__Provided text__:
Table 8 Convergence effect test results.

Heterogeneity analysis

The antecedent findings corroborate the knowledge innovation effects of NSC and unveil its primary mechanisms. Nevertheless, this impact may vary due to differences in urban knowledge orientation and scientific environments. This paper examines this heterogeneity in three distinct ways.

In comparison to research in aerospace, meteorology, engineering simulation, and other fields, basic scientific research may be less affected by NSC, despite collaborative research in areas like new energy, new materials, particle-liquid simulation, and condensed matter physics within Chinese NSCs. In erecting a single NSC in China, the government typically invests tens of millions of dollars at least, aspiring that NSC advancements will tackle tangible societal challenges and propel economic innovation. Yet, per information gleaned from prominent Chinese supercomputer portals and media coverage, the utilization of supercomputing in the realm of Mathematics seems relatively rare. Thus, based on “Research Area” information from the WoS database, scientific publications affiliated with each city under “Mathematics” are obtained. Firstly, cities are then classified into high-percentage groups (City_B) and low-percentage groups (City_NB) based on the proportion of publications (see “Critical value” in Table 9, where 0.03 signifies that if the city’s mathematics publications exceed 0.03 in proportion, it is categorized as “City_B” with a value of 0). Despite Bdiff command tests indicating no significant differences in NSC coefficients between the two groups, the absolute value of the NSC coefficient in the “City_NB” group is slightly higher than that in the “City_B” group.

Table 9 Heterogeneity analysis based on grouping and moderating effect.

Secondly, this paper constructs the interaction term (NSC×Basic) to examine the moderating effect of urban knowledge orientation on the impact of NSC, as shown in columns (31) and (32) in Table 9. The estimated coefficients of the interaction term (NSC×Basic) are significantly negative at the 1% level (−2.956/−2.573), indicating that the knowledge innovation effects of NSC tend to be lower in cities with a high proportion of “Mathematics” publications.

Thirdly, heterogeneity tests conducted through grouping or moderating effects cannot be precise for each individual and often pale in comparison when dealing with fewer groups. This paper further employs the synthetic difference in differences proposed by Arkhangelsky et al. (2021) to estimate the individual treatment effects (ITE) of cities. The estimation results in Table 10 provide the average treatment effects, T-values, and 95% confidence intervals for each city in the treatment group. It is noteworthy that only Shenzhen and Guangzhou exhibit significant treatment effects (8.938/3.685), and the Basic values in these two major cities are lower than the mean of the treatment group. Among them, Shenzhen stands out as a typical application innovation-oriented city (while also facing criticism for lacking a layout in basic research).

__Supplied entries__:
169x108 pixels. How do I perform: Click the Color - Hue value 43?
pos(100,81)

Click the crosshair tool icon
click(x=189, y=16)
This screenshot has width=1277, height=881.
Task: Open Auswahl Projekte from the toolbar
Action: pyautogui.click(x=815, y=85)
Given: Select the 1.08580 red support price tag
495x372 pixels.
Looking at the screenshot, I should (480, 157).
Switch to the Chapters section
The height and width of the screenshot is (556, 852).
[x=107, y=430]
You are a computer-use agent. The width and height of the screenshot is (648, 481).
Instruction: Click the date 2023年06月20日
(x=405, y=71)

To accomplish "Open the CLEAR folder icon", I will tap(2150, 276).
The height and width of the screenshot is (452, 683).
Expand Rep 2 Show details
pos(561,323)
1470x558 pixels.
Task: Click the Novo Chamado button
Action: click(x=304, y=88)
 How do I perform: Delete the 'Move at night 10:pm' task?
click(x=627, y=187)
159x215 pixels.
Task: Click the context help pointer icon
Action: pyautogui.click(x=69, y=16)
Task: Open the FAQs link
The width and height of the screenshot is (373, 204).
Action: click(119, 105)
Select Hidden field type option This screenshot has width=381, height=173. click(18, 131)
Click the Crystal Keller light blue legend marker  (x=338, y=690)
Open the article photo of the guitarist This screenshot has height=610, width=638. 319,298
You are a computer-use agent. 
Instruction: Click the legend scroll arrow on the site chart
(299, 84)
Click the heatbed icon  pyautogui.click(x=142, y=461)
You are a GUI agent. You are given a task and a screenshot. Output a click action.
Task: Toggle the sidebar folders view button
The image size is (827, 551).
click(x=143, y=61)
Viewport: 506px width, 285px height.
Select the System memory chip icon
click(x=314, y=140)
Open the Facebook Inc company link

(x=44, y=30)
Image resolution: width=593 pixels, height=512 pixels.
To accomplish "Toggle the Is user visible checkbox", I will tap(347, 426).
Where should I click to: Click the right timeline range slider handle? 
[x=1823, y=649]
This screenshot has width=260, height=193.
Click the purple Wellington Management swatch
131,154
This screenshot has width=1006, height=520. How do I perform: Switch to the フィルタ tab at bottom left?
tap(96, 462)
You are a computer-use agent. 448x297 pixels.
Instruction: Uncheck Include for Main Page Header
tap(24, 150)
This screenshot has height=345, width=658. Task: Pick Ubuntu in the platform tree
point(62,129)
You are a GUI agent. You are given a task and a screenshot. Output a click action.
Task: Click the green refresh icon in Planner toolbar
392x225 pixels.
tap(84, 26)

__The tasks__:
(a) According to the heterogeneity analysis, which two cities show significant treatment effects?
(b) Return the part of the heterogeneity analysis starting with "Table 8 Convergence" and going on through "three distinct ways.", copied word for word.
The entries are separate material and have no connection to the heterogeneity analysis.

__Solutions in order__:
(a) Shenzhen and Guangzhou.

(b)
Table 8 Convergence effect test results.

Heterogeneity analysis

The antecedent findings corroborate the knowledge innovation effects of NSC and unveil its primary mechanisms. Nevertheless, this impact may vary due to differences in urban knowledge orientation and scientific environments. This paper examines this heterogeneity in three distinct ways.